I sat in my room at the Club that night and reread the article, and if its author could have looked into my soul and observed the emotions he had set up, he would, no doubt, have experienced a grim satisfaction. For I, too, had come in for a share of the comment. Portions of the matter referring to me stuck in my brain like tar, such as the reference to my father, to the honoured traditions of the Parets and the Brecks which I had deliberately repudiated. I had less excuse than many others. The part I had played in various reprehensible transactions such as the Riverside Franchise and the dummy telephone company affair was dwelt upon, and I was dismissed with the laconic comment that I was a graduate of Harvard....
My associates and myself were referred to collectively as a “gang,” with the name of our city prefixed; we were linked up with and compared to the gangs of other cities—the terminology used to describe us being that of the police reporter.

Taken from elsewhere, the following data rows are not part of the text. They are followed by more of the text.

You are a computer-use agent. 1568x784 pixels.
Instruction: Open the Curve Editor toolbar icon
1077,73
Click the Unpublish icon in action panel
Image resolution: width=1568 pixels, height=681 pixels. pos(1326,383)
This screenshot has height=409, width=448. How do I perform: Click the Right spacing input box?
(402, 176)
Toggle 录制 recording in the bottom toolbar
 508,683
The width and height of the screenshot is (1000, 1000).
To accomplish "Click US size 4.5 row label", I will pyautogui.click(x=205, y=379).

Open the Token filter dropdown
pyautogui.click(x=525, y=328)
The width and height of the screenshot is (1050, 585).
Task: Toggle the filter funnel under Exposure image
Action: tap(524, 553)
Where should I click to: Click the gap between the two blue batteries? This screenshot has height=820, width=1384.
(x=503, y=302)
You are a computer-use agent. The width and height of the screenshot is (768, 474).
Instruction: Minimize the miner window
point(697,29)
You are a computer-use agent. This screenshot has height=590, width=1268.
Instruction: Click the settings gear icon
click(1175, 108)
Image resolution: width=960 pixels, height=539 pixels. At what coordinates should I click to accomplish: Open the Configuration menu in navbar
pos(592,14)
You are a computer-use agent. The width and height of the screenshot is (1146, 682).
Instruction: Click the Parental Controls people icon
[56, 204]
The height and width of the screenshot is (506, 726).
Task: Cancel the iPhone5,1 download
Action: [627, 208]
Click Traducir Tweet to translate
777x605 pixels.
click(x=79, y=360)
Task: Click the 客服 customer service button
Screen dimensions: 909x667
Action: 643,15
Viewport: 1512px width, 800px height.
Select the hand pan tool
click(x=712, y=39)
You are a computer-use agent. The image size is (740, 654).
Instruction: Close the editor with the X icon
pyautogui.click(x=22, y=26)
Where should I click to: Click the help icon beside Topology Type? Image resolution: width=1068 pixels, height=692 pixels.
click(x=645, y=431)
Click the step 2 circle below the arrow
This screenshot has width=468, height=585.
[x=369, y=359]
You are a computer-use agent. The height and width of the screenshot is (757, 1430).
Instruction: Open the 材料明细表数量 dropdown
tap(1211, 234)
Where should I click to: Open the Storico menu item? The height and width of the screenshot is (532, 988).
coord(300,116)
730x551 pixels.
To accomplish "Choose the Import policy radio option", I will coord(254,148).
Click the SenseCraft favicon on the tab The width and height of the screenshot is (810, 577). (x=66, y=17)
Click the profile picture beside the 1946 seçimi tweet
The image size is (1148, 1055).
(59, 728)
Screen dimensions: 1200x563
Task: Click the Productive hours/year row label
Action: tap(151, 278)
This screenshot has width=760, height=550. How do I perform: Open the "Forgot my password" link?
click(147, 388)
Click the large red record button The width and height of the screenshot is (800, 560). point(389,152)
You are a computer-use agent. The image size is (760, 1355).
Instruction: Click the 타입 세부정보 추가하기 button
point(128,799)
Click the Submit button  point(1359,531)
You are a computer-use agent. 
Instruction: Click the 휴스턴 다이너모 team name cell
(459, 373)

We “operated,” like burglars; we “looted”: only, it was intimated in one place, “second-story men” were angels compared to us, who had never seen the inside of a penitentiary. Here we were, all arraigned before the bar of public opinion, the relentless Dickinson, the surfeited Scherer, the rapacious Grierson, the salacious Tallant. I have forgotten what Miller Gorse was called; nothing so classic as a Minotaur; Judd Jason was a hairy spider who spread his net and lurked in darkness for his victims. Every adjective was called upon to do its duty.... Even Theodore Watling did not escape, but it was intimated that he would be dealt with in another connection in a future number.
The article had a crude and terrifying power, and the pain it aroused, following almost immediately upon the suffering caused by my separation from Nancy, was cumulative in character and effect, seeming actively to reenforce the unwelcome conviction I had been striving to suppress, that the world, which had long seemed so acquiescent in conforming itself to my desires, was turning against me.
Though my hunger for Nancy was still gnawing, I had begun to fear that I should never get her now; and the fact that she would not even write to me seemed to confirm this.